Grandma and Grandpa immigrated to Canada from Goteborg, Sweden in 1907 when our mother was a child. As in many families, even Dad referred to Grandma as Grandma unless he was speaking to Mom, then it was, “your mother”.
Grandma’s first name was Elin. As one of the older kids, I remember that after Grandma died when I was seven, if we were looking through a photo album or such, Mom pronounced it A-lynn.
I doubt my younger siblings heard her name ever or at least very seldom.
My brother first checked with cousin Ellen for her pronunciation of Grandma’s name. Ellen was named after Grandma; she would have Elin pronounced exactly as her own.
Her father, Uncle Jack, also was born and raised in Sweden. Yet when it came to naming his first daughter, he wanted her to have a truly Canadian name, therefore Ellen, not Elin pronounced A-lynn. (Back in the early 1900s, new immigrants to Canada were eager to adopt Canadian ways and customs, unlike today when so many immigrants will go as far as to the Supreme Court in an effort to bend Canadian customs to match those of their original country.)
I have only my memory to guide me. And I’ll stack that against my cousin’s version for the simple reason Ellen grew up in Vancouver, never had the opportunity to meet Grandma. She missed the experience of spending time with a warm woman I remember as always wearing a fresh white apron with her hair held back by a knotted dish towel, and flour up to the wrists as she braided cookie dough on a smooth wood surface.
So where do you go for a tie-breaker opinion in a case such as this when aunts, uncles, and even older friends are gone?
My generation has the final word. Our grandparents weren’t writers who might have squirrelled away a memoir showing pronunciation accents.
Memoirs, even hand written letters are a treasure of obscure details. I encourage families to save them.
I also learned how emails speed up research.
My sister spends time visiting her town’s elderly.
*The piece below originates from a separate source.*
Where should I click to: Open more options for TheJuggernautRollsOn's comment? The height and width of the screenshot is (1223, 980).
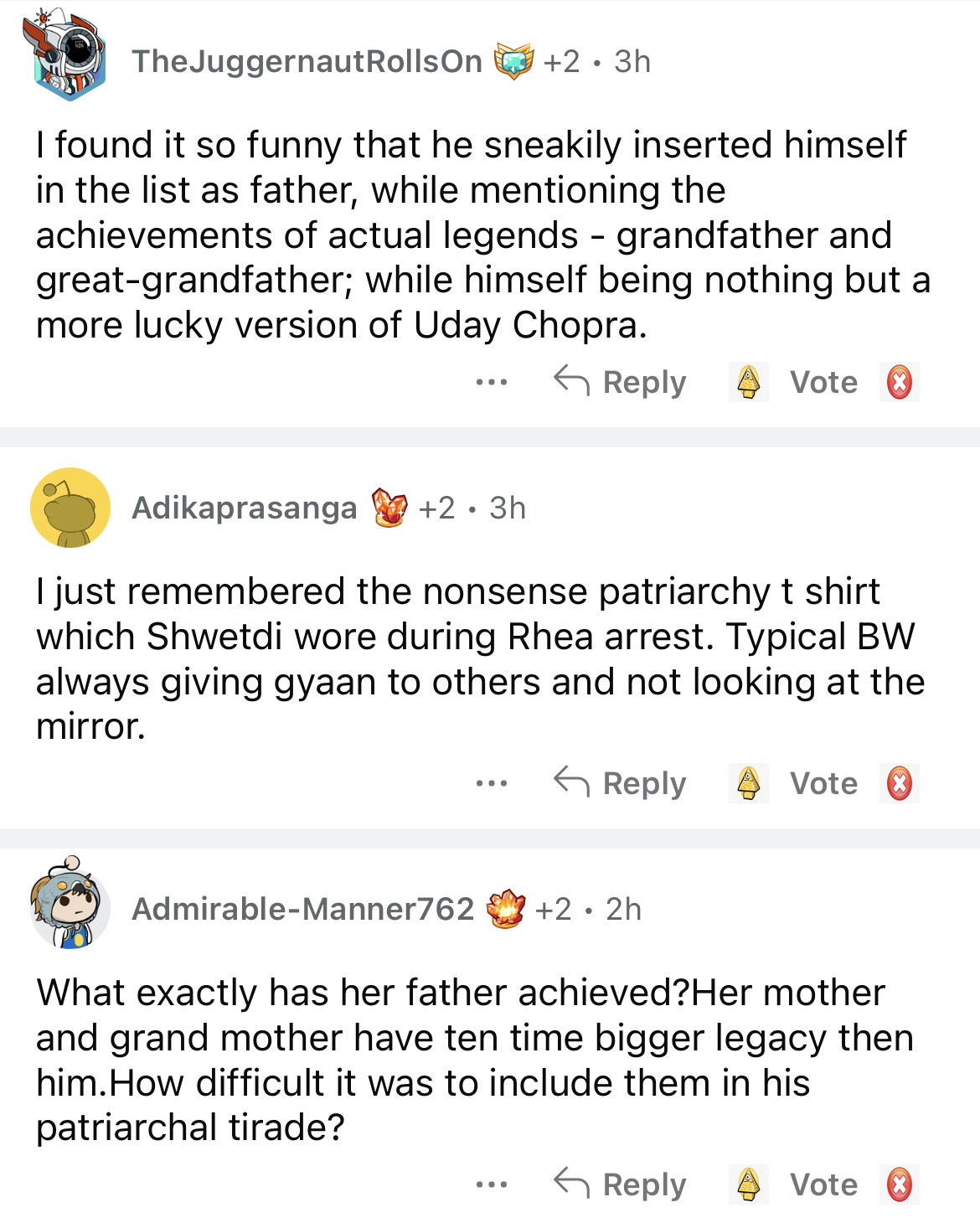491,382
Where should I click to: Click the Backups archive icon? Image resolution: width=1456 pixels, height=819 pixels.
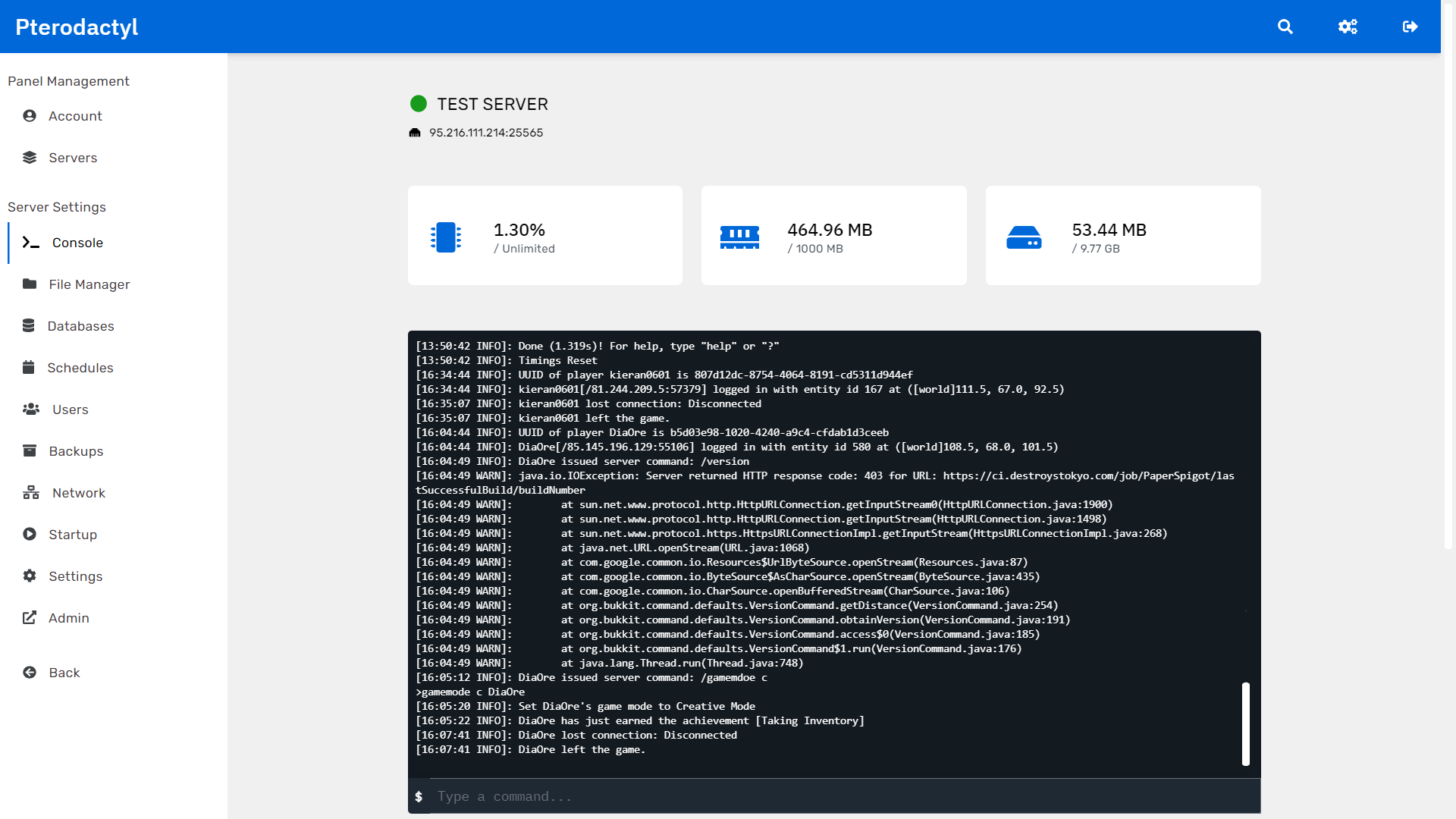point(30,451)
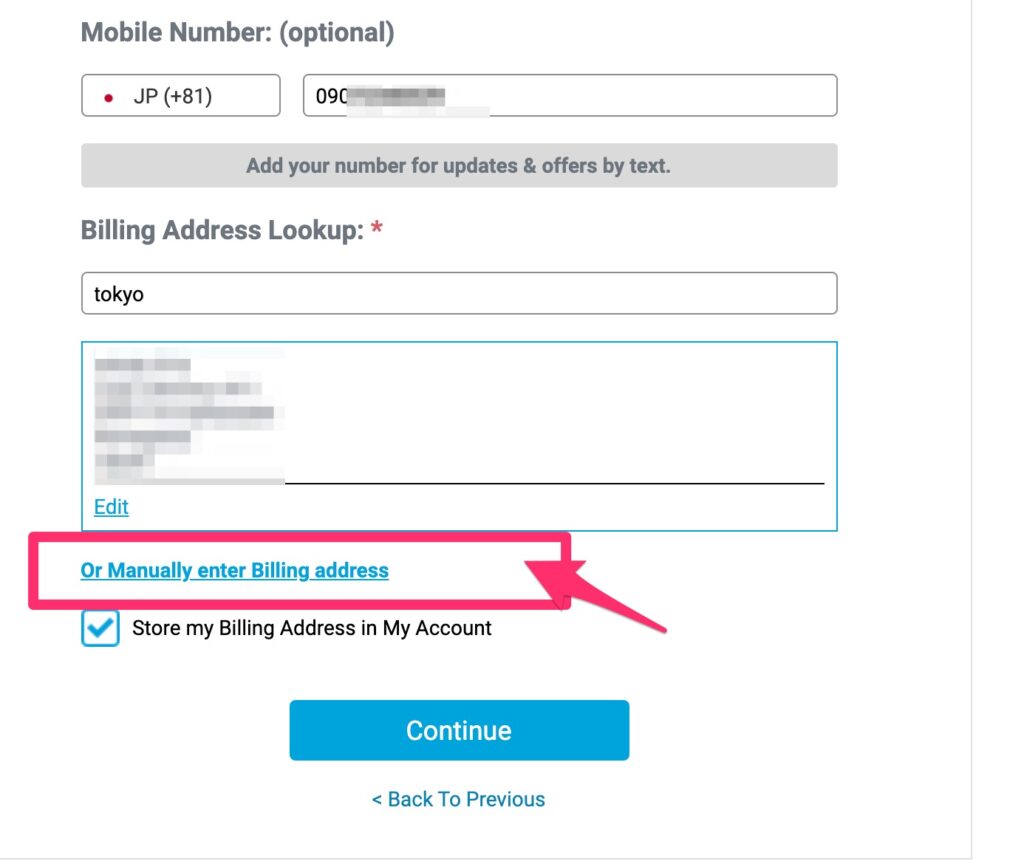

Recently she met Agnes who taught me grade seven in our two-room school and emailed a photo of her to me, to a cousin and to our three brothers.
Do we remember Agnes? I do indeed, for one upsetting math lesson. The concept of that class was totally obscure to me. No matter how Agnes tried to explain it, I couldn’t grasp it. She tried different approaches, raising her voice with each version, her fair skin turning redder and redder while my brain blanked more with each rising decibel.
Oddly, the following year as I listened to her teach the new grade sevens, the concept came to me clear as she could have wished.
The cousin guessed Agnes to be well into her 90s.
Our oldest brother (no athlete) recalls Agnes pitching baseballs to him, then covering her mid-section; that’s where his bat always aimed the balls.
We considered the framed painting of a horse team hanging on the wall behind Agnes. The work of classmate Bill Brownridge? Or Allen Sapp? Neither. It’s a jigsaw puzzle.
Our exchanges took less than two hours.
Claudette Sandecki tracks her family’s past from her home in Thornhill, B.C.